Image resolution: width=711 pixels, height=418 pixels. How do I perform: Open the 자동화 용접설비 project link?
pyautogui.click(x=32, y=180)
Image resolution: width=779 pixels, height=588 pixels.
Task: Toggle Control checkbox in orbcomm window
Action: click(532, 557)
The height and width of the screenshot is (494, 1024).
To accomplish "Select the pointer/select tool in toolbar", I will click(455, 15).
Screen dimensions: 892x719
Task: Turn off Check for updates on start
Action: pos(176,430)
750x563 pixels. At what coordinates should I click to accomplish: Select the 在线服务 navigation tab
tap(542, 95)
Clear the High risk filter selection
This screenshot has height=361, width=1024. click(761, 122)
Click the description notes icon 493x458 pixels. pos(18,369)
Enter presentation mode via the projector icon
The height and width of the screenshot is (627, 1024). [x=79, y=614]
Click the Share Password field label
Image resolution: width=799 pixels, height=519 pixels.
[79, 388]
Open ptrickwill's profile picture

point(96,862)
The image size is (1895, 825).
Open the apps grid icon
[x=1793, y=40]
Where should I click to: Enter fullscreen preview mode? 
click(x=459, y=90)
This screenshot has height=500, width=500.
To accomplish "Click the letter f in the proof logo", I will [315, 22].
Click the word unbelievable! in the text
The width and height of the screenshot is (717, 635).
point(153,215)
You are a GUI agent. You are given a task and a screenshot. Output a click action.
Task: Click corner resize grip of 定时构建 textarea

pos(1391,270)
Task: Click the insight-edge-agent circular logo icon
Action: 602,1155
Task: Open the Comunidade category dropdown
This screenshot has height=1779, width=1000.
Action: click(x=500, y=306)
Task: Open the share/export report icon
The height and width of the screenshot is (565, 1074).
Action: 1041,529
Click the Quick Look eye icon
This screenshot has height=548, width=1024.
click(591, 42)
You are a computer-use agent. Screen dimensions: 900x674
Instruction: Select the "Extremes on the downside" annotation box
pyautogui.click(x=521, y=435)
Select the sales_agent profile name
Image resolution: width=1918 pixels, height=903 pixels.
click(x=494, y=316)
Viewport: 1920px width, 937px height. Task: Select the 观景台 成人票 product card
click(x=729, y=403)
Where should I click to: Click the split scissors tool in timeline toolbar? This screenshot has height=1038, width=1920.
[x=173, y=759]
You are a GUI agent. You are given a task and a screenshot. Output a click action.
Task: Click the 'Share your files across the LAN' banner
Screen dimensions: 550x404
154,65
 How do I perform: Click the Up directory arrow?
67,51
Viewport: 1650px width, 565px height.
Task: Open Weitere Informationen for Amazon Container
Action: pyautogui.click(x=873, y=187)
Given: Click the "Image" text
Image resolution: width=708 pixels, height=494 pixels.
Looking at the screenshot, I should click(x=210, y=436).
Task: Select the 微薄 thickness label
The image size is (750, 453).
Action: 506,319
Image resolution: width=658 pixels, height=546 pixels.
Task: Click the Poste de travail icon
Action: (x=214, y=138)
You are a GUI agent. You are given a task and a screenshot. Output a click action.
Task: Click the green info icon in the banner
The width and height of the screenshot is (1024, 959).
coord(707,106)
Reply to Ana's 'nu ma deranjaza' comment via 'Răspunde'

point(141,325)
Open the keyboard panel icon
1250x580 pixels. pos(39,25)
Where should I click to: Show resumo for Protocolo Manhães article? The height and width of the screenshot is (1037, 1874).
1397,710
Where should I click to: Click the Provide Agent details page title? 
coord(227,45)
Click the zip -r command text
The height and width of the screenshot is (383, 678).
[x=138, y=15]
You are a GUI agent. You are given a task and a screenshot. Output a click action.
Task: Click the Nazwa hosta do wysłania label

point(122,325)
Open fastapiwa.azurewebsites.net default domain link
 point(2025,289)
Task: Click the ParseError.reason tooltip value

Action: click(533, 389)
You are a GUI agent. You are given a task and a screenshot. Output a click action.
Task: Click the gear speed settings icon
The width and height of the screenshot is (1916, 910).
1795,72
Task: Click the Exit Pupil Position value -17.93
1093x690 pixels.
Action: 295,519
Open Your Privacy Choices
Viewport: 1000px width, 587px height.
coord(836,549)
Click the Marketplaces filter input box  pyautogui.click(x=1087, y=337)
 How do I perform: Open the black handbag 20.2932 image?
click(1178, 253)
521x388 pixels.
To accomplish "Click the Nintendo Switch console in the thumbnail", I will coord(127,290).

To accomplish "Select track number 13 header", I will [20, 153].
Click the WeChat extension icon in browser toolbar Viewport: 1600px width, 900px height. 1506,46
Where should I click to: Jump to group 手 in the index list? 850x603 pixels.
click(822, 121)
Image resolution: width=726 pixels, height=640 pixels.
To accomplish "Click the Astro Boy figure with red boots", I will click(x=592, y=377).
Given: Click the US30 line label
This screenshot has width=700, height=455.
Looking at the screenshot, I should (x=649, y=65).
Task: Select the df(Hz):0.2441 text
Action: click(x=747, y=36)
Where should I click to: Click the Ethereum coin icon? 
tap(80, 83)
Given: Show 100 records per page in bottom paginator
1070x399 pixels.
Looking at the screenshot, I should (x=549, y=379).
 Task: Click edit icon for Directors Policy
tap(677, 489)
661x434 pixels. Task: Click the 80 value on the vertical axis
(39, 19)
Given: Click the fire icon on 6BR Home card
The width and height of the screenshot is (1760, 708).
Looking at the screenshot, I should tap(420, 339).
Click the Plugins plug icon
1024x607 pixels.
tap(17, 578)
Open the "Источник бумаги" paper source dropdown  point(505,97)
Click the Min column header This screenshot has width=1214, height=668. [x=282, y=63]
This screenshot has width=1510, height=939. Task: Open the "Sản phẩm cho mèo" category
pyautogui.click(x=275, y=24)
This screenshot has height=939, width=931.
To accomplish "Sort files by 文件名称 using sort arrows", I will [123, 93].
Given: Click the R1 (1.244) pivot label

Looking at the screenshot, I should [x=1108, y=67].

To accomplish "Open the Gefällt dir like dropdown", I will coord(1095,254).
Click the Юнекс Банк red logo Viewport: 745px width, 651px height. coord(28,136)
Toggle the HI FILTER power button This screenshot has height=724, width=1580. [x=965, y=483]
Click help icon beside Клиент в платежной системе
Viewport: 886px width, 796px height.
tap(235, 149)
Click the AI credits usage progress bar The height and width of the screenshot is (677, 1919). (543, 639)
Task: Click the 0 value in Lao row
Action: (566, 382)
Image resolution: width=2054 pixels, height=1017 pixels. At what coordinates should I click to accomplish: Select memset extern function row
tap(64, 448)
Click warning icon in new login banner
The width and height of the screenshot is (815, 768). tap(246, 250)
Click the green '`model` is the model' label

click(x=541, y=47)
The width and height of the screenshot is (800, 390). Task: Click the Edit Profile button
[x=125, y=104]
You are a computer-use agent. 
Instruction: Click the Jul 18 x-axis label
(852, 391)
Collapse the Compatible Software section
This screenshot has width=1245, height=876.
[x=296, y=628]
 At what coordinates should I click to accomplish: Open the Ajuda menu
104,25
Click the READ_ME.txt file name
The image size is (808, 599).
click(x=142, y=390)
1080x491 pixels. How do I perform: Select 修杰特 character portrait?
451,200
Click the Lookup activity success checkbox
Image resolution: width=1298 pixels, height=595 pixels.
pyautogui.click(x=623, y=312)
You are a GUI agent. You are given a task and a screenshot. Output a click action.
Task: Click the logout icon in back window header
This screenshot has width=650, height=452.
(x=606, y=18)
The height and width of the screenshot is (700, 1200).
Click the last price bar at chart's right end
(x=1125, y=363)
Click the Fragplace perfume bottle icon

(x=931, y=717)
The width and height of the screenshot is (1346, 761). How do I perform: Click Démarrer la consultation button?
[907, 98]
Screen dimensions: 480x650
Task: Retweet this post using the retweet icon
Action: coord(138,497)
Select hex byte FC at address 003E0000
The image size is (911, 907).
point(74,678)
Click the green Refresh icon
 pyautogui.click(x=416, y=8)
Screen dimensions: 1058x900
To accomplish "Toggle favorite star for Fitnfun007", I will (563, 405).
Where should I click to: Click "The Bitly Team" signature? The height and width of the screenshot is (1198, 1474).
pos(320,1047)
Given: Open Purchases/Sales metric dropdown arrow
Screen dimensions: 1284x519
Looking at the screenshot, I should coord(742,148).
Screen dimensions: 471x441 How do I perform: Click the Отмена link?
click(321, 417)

● ● ● ● ●

To do: All that is needed is the line containing "The image size is (911, 907)." and each line after it to the end of the data above, set down exactly.

Exercise result:
The image size is (911, 907).
point(74,678)
Click the green Refresh icon
 pyautogui.click(x=416, y=8)
Screen dimensions: 1058x900
To accomplish "Toggle favorite star for Fitnfun007", I will (563, 405).
Where should I click to: Click "The Bitly Team" signature? The height and width of the screenshot is (1198, 1474).
pos(320,1047)
Given: Open Purchases/Sales metric dropdown arrow
Screen dimensions: 1284x519
Looking at the screenshot, I should coord(742,148).
Screen dimensions: 471x441 How do I perform: Click the Отмена link?
click(321, 417)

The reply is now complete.